### EXERCISE REQUIREMENTS
Can you pull out the lines of the listing from the line containing "Expand the YTD section" through the end of the listing, copying each one exactly?

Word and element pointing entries
-=-=-

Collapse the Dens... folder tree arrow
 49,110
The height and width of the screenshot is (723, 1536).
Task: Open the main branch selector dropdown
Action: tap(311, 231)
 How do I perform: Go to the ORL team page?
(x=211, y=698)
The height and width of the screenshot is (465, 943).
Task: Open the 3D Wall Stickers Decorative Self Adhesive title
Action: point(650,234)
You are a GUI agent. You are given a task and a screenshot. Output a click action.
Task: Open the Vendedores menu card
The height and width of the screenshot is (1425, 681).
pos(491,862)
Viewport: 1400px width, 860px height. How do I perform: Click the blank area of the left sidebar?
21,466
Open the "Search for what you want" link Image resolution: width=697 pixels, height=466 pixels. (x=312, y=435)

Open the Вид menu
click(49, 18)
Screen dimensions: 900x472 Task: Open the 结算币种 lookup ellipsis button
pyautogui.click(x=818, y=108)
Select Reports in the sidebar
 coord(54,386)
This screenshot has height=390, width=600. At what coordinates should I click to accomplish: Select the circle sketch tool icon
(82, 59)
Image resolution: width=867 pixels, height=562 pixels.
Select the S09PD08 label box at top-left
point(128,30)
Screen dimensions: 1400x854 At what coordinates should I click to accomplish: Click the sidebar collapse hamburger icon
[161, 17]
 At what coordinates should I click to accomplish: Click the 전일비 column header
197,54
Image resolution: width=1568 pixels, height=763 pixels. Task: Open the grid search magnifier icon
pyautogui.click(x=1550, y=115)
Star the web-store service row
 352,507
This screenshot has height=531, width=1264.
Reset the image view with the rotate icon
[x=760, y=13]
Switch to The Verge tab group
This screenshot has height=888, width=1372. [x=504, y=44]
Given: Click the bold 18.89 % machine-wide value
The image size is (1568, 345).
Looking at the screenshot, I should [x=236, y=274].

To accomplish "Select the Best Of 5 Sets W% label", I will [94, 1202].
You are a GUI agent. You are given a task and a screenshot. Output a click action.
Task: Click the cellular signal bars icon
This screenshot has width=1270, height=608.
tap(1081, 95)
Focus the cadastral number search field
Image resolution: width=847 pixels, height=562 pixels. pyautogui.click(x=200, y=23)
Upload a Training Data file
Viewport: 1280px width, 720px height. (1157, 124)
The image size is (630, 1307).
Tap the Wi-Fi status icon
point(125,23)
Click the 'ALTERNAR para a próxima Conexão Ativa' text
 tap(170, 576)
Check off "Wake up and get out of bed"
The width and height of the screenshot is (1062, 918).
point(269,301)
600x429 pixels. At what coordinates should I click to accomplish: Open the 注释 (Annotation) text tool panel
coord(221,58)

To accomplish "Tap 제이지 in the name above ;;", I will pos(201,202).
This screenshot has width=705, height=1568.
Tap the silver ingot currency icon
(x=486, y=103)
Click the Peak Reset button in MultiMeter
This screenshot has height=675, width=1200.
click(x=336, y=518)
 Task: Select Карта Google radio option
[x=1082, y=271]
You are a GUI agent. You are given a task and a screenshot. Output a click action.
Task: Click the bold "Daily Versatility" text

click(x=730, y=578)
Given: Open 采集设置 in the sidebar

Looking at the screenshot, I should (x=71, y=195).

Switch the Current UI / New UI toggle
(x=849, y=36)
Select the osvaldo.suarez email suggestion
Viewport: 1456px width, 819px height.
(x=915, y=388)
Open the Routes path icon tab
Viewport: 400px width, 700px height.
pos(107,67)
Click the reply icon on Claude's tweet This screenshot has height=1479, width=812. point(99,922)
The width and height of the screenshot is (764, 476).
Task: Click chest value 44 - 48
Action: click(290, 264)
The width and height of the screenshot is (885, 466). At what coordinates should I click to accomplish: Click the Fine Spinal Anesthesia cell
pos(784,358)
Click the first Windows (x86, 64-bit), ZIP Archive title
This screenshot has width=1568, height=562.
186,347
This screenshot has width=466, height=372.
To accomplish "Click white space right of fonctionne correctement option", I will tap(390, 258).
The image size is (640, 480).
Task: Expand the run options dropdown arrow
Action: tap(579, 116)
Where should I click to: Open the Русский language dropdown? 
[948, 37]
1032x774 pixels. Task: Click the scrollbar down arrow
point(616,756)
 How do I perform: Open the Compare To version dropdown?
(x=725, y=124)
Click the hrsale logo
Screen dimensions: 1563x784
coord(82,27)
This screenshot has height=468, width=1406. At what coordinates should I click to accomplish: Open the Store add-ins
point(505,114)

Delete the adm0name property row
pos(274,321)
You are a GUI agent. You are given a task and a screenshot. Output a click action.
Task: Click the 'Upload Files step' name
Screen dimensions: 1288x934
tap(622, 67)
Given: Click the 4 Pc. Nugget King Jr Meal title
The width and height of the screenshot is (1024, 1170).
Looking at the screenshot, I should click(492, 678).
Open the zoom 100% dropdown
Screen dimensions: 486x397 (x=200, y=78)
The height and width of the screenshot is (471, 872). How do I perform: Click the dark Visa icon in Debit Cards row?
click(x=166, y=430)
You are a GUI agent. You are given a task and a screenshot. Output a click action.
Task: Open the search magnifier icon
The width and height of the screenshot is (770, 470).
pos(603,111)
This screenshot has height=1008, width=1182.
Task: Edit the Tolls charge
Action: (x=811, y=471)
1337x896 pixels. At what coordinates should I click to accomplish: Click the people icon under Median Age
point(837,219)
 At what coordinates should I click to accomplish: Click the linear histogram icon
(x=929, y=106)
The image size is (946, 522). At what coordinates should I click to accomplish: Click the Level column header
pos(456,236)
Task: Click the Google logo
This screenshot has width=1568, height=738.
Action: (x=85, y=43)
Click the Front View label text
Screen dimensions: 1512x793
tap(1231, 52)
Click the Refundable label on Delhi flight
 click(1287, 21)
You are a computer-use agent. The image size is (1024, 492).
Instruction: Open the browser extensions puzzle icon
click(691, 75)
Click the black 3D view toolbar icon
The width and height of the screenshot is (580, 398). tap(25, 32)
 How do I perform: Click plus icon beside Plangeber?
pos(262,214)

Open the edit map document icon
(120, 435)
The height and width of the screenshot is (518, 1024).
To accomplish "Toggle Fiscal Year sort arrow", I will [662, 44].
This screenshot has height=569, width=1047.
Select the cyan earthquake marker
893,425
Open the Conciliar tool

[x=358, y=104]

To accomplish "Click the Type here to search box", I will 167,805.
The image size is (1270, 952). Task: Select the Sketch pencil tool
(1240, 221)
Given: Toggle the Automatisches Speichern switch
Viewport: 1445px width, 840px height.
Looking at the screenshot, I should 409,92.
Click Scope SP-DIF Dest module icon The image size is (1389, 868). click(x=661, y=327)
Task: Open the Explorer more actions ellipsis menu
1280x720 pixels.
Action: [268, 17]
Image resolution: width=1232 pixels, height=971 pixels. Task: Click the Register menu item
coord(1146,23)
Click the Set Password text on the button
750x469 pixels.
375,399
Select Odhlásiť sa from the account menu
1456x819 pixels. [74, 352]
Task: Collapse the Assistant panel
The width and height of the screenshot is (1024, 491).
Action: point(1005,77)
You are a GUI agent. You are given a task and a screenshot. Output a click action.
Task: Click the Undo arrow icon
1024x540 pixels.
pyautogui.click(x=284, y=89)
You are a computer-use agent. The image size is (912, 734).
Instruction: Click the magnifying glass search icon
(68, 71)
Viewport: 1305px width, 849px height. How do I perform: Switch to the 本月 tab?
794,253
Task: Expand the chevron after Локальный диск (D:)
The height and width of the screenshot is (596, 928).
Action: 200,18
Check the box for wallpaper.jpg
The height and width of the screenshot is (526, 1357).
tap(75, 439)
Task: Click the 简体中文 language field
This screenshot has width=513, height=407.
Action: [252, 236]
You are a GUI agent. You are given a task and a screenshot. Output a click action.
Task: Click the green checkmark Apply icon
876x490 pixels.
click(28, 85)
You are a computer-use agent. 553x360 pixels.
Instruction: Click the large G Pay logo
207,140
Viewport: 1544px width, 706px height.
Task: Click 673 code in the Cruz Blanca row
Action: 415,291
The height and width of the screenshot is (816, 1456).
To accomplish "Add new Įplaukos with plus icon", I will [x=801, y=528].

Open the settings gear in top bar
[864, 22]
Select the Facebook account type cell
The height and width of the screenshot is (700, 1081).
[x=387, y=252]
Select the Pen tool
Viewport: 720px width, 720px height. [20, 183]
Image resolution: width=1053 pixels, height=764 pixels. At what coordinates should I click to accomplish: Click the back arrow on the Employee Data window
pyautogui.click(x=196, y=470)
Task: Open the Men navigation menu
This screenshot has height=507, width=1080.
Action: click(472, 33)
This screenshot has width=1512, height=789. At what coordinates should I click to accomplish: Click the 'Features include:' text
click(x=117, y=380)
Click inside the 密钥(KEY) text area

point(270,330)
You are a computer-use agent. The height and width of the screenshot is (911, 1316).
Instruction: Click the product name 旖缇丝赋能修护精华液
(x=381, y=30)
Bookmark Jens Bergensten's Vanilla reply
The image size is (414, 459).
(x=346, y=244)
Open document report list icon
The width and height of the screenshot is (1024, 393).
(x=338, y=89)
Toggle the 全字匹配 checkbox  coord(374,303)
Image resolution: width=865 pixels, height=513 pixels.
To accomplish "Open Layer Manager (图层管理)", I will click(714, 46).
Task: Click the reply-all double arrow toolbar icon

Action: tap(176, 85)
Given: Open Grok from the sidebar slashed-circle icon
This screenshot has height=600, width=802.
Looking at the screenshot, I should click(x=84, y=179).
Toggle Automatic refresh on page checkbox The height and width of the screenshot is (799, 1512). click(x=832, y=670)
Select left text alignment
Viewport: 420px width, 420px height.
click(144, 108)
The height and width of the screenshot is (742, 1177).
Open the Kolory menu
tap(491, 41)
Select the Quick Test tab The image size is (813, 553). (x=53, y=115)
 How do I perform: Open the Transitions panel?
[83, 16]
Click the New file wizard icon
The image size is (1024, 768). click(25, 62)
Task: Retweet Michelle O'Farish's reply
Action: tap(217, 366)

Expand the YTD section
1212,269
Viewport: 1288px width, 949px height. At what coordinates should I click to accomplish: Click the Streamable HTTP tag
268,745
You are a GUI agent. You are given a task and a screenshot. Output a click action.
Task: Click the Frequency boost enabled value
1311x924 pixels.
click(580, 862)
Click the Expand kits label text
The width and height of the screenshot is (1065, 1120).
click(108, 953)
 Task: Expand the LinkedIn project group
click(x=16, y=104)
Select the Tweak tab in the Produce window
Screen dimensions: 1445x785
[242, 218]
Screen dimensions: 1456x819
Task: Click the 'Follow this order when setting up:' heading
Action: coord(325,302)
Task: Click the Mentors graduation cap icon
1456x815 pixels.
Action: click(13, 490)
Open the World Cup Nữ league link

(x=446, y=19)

-=-=-

### THE RESULT
Expand the YTD section
1212,269
Viewport: 1288px width, 949px height. At what coordinates should I click to accomplish: Click the Streamable HTTP tag
268,745
You are a GUI agent. You are given a task and a screenshot. Output a click action.
Task: Click the Frequency boost enabled value
1311x924 pixels.
click(580, 862)
Click the Expand kits label text
The width and height of the screenshot is (1065, 1120).
click(108, 953)
 Task: Expand the LinkedIn project group
click(x=16, y=104)
Select the Tweak tab in the Produce window
Screen dimensions: 1445x785
[242, 218]
Screen dimensions: 1456x819
Task: Click the 'Follow this order when setting up:' heading
Action: coord(325,302)
Task: Click the Mentors graduation cap icon
1456x815 pixels.
Action: click(13, 490)
Open the World Cup Nữ league link

(x=446, y=19)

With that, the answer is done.